=== Task to carry out ===
Skip the pictures and write out, word for word, the lines below from the one with "This screenshot has width=1157, height=635." through the one with "Click the Split File icon", inclusive.

Dataset records:
_ _ _ _
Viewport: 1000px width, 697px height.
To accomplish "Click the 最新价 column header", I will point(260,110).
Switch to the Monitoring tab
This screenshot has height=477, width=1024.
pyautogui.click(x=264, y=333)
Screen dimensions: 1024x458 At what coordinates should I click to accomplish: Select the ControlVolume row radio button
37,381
_ _ _ _
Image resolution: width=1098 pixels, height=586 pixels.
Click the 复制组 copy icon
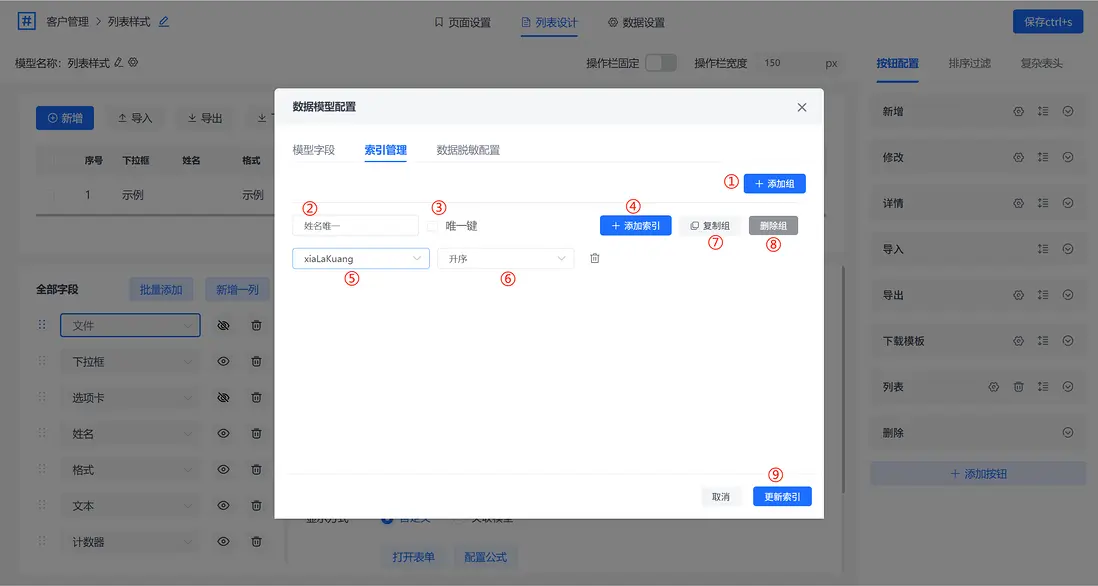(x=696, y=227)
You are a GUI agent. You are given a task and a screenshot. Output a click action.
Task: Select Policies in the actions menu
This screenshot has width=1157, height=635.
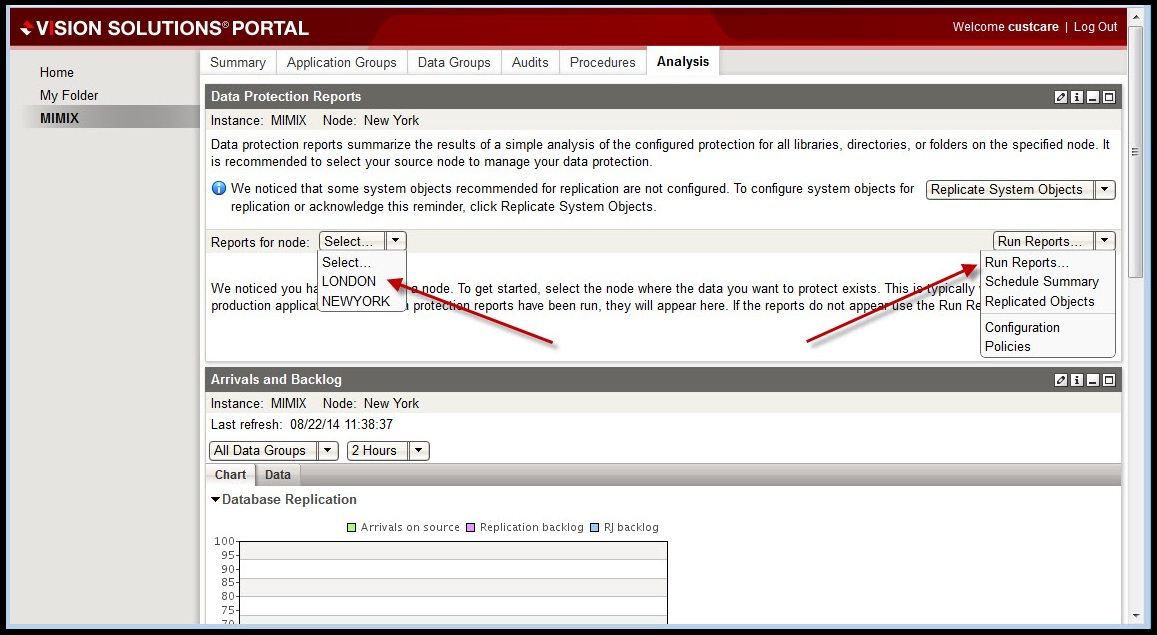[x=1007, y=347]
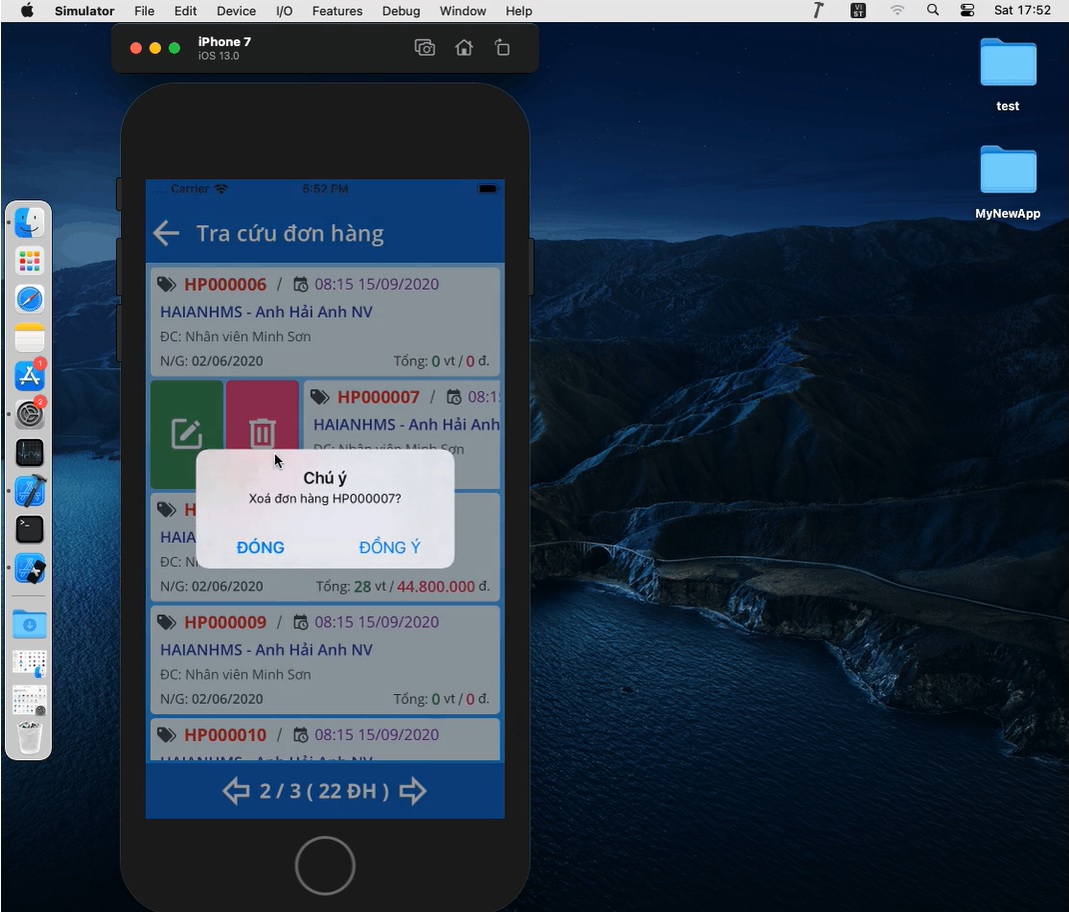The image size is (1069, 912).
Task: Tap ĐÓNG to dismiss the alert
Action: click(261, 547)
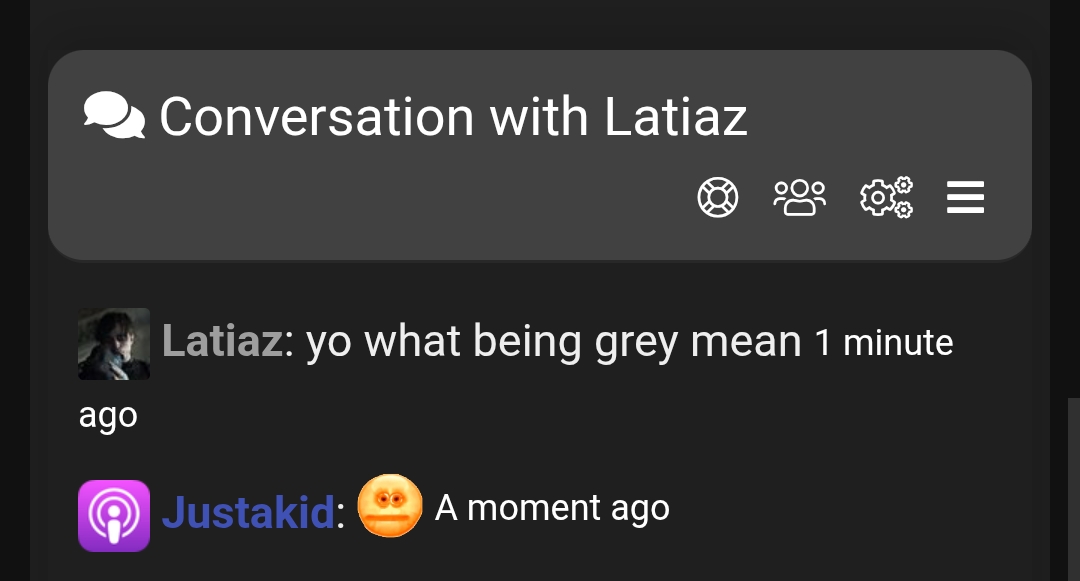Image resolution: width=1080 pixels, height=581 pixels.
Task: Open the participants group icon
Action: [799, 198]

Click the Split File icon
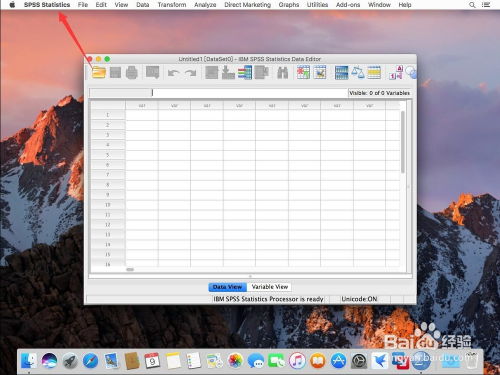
_ _ _ _
=== Solved exercise ===
This screenshot has width=1157, height=635.
[x=1007, y=347]
The image size is (1069, 912).
Task: Tap ĐÓNG to dismiss the alert
Action: click(261, 547)
Image resolution: width=1080 pixels, height=581 pixels.
Task: Open the participants group icon
Action: [799, 198]

Click the Split File icon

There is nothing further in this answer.